Get started with production monitoring

This section includes example code showing how to create the different types of scorers.

For more information about scorers, see the following:

note

At any given time, at most 20 scorers can be associated with an experiment for continuous quality monitoring.

Create and schedule LLM judges using the UI

You can use the MLflow UI to create and test scorers based on LLM judges.

registered scorers

  1. Navigate to the Scorers tab in the MLflow Experiment UI.
  2. Click New Scorer.
  3. Select your built-in LLM judge from the LLM Template drop-down menu.
  4. (Optional) Click Run Scorer to run on a subset of your traces.
  5. (Optional) Adjust Evaluation settings for production monitoring on future traces.
  6. Click Create scorer.

Use built-in LLM judges

MLflow provides several built-in LLM judges that you can use out-of-the-box for monitoring.

Python
from mlflow.genai.scorers import Safety, ScorerSamplingConfig

# Register the scorer with a name and start monitoring
safety_judge = Safety().register(name="my_safety_judge") # name must be unique to experiment
safety_judge = safety_judge.start(sampling_config=ScorerSamplingConfig(sample_rate=0.7))

By default, each judge uses a Databricks-hosted LLM designed to perform GenAI quality assessments. You can change the judge model to instead use a Databricks model serving endpoint by using the model argument in the scorer definition. The model must be specified in the format databricks:/<databricks-serving-endpoint-name>.

Python
safety_judge = Safety(model="databricks:/databricks-gpt-oss-20b").register(name="my_custom_safety_judge")

Use Guidelines LLM Judges

Guidelines LLM Judges evaluate inputs and outputs using pass/fail natural language criteria.

Python
from mlflow.genai.scorers import Guidelines

# Create and register the guidelines scorer
english_judge = Guidelines(
name="english",
guidelines=["The response must be in English"]
).register(name="is_english") # name must be unique to experiment

# Start monitoring with the specified sample rate
english_judge = english_judge.start(sampling_config=ScorerSamplingConfig(sample_rate=0.7))

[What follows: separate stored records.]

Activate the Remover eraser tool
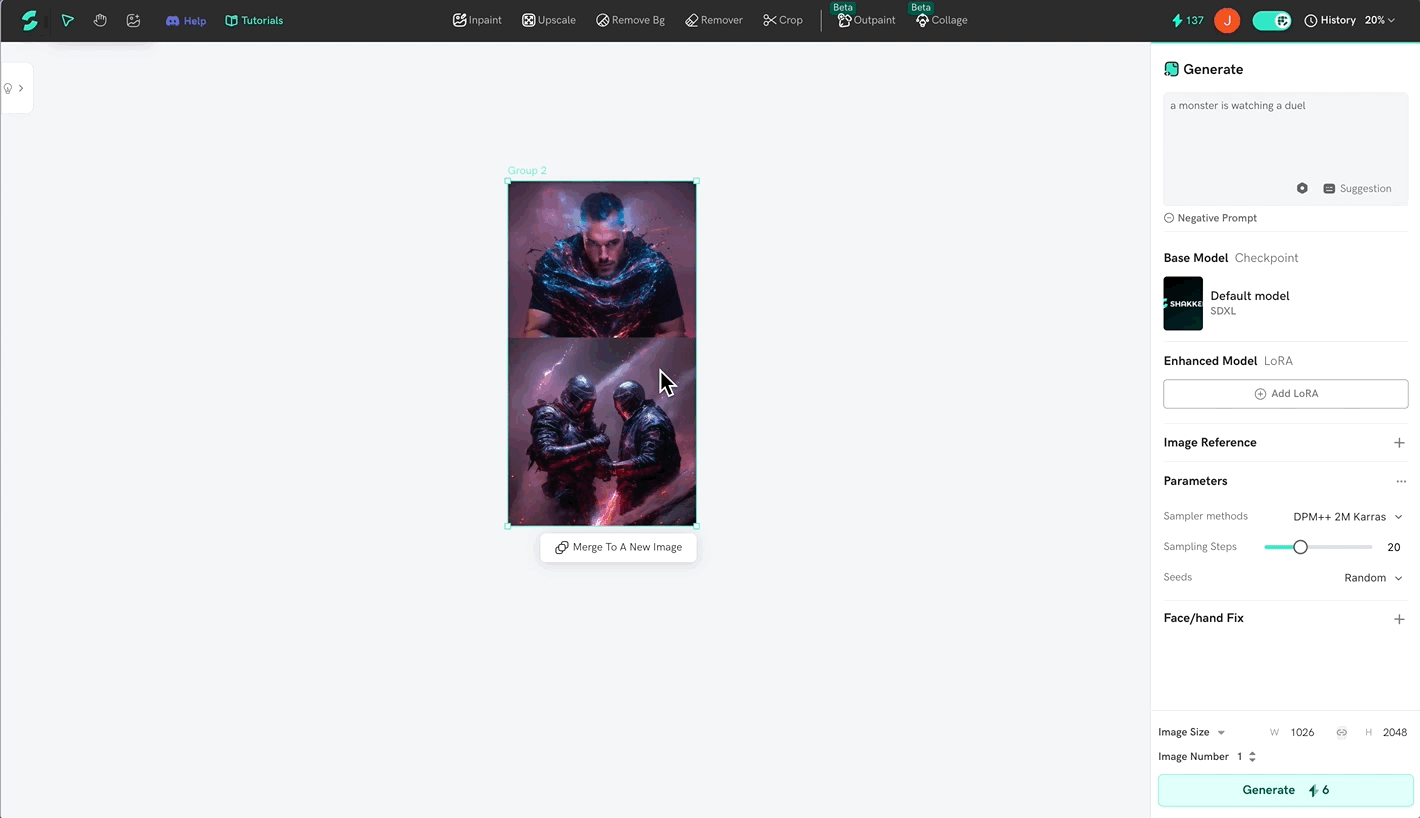The image size is (1420, 818). coord(714,20)
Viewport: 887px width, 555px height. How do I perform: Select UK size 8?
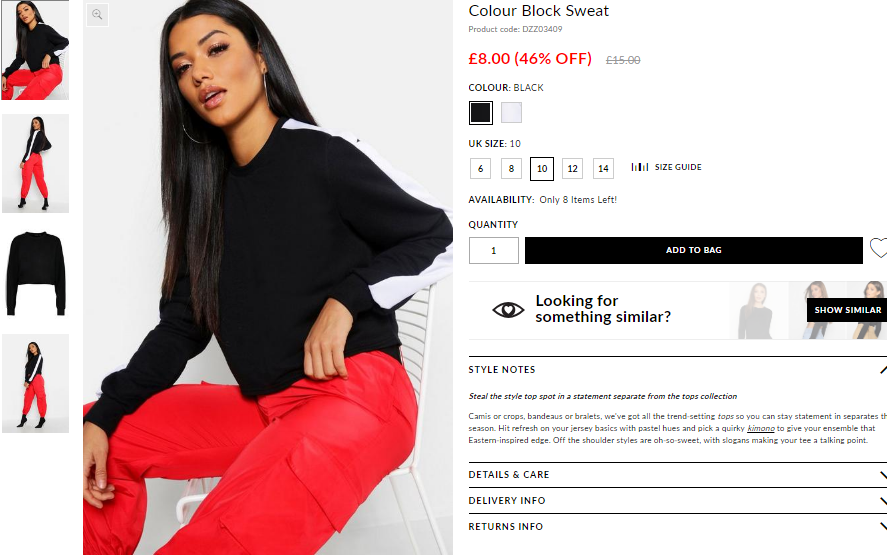pyautogui.click(x=511, y=169)
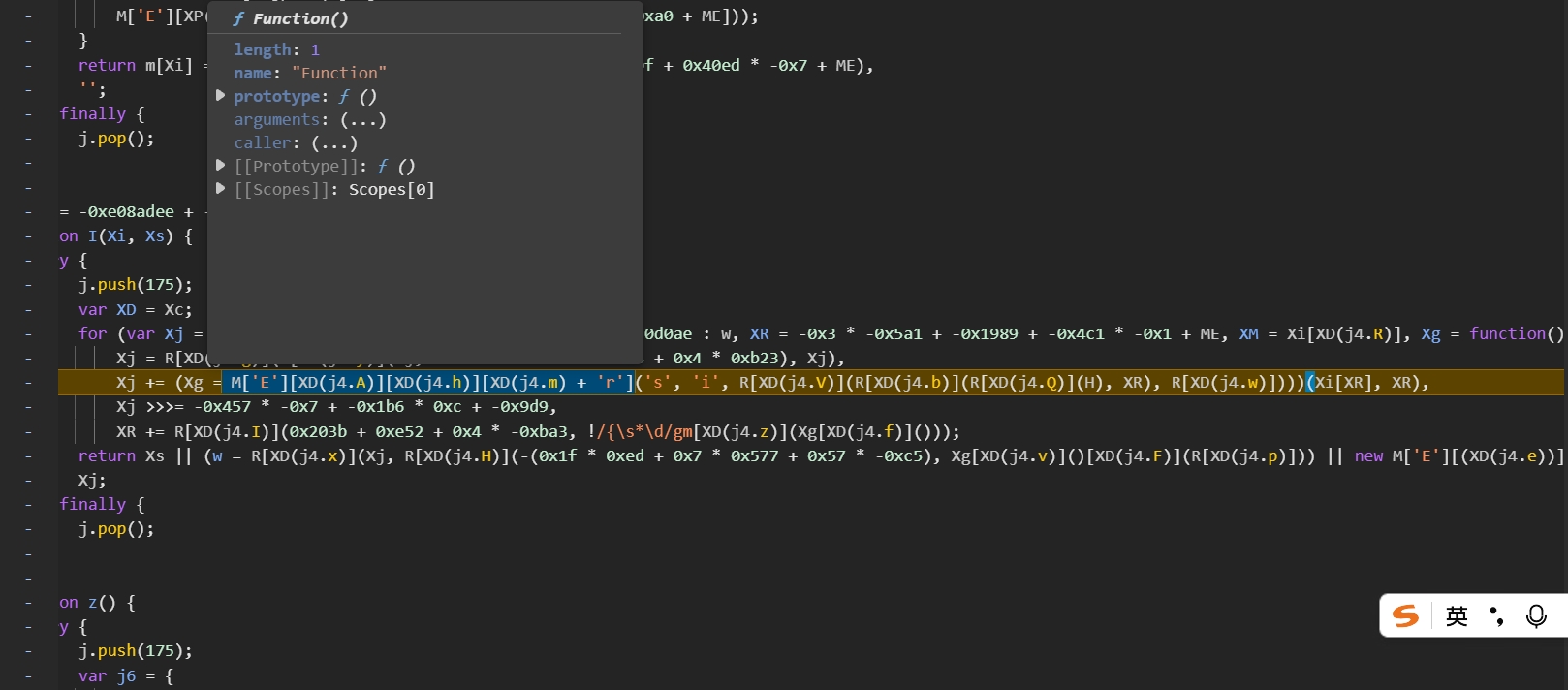The image size is (1568, 690).
Task: Expand the [[Scopes]] entry arrow
Action: coord(221,189)
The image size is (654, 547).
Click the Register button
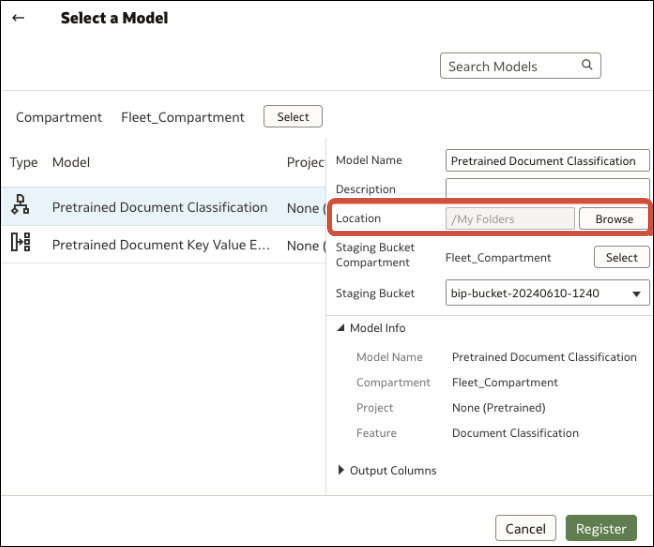click(601, 529)
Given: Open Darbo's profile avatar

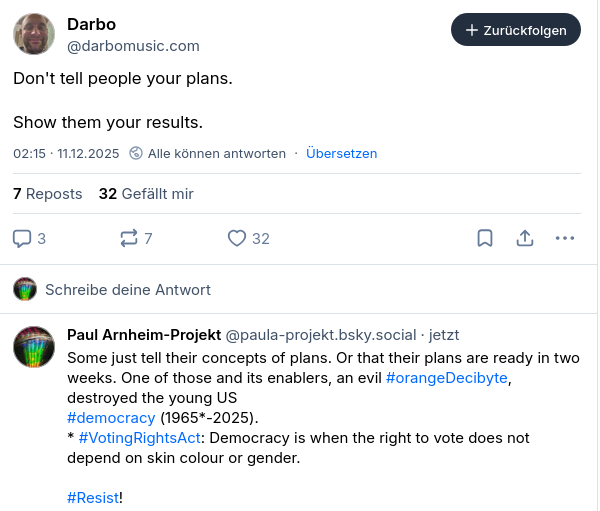Looking at the screenshot, I should tap(34, 34).
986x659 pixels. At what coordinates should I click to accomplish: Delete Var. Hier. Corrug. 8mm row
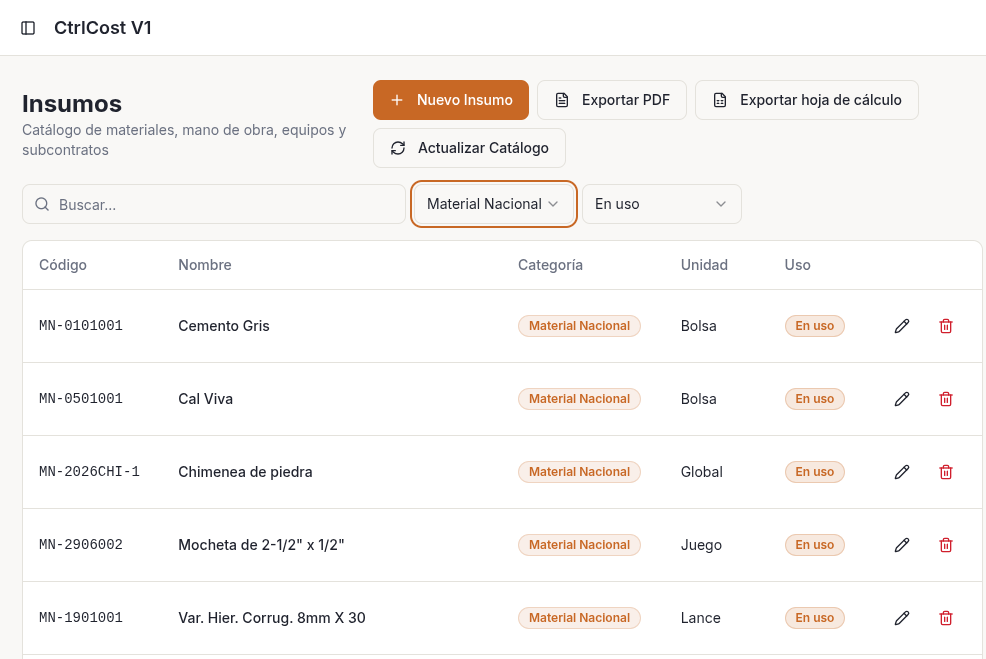(x=946, y=618)
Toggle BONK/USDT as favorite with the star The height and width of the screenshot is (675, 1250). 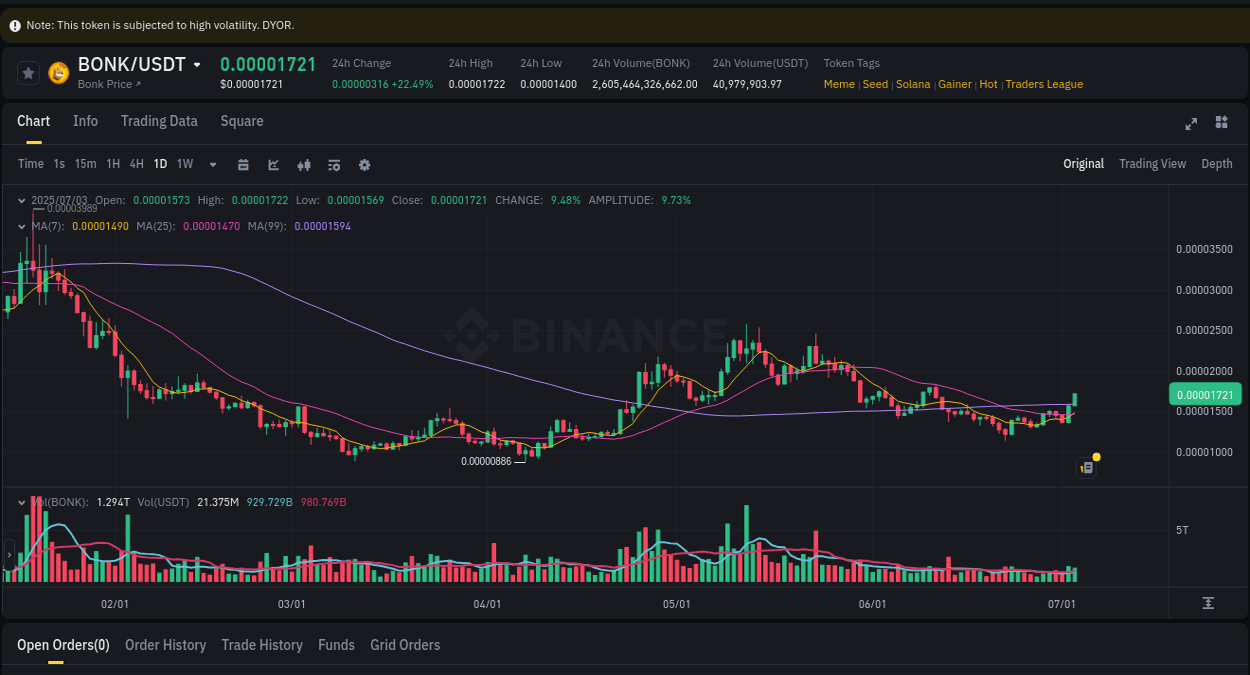tap(27, 72)
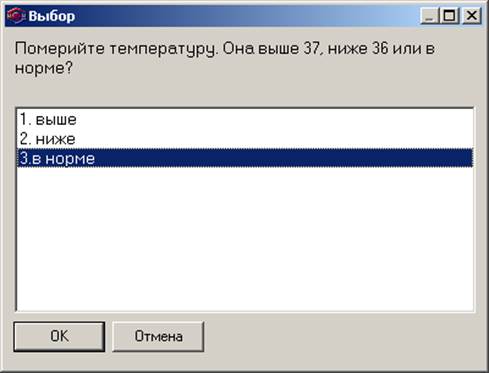Select the "2. ниже" list option
This screenshot has height=373, width=489.
click(x=245, y=139)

Like built-in judges, you can change the judge model to instead use a Databricks model serving endpoint.

Python
english_judge = Guidelines(
name="english",
guidelines=["The response must be in English"],
model="databricks:/databricks-gpt-oss-20b",
).register(name="custom_is_english")

Use LLM Judges with custom prompts

For more flexibility than Guidelines judges, use LLM Judges with custom prompts which allow for multi-level quality assessment with customizable choice categories and numeric scoring.

Python
from mlflow.genai.scorers import scorer, ScorerSamplingConfig


@scorer
def formality(inputs, outputs, trace):
# Must be imported inline within the scorer function body
from mlflow.genai.judges import custom_prompt_judge
from mlflow.entities.assessment import DEFAULT_FEEDBACK_NAME

formality_prompt = """
You will look at the response and determine the formality of the response.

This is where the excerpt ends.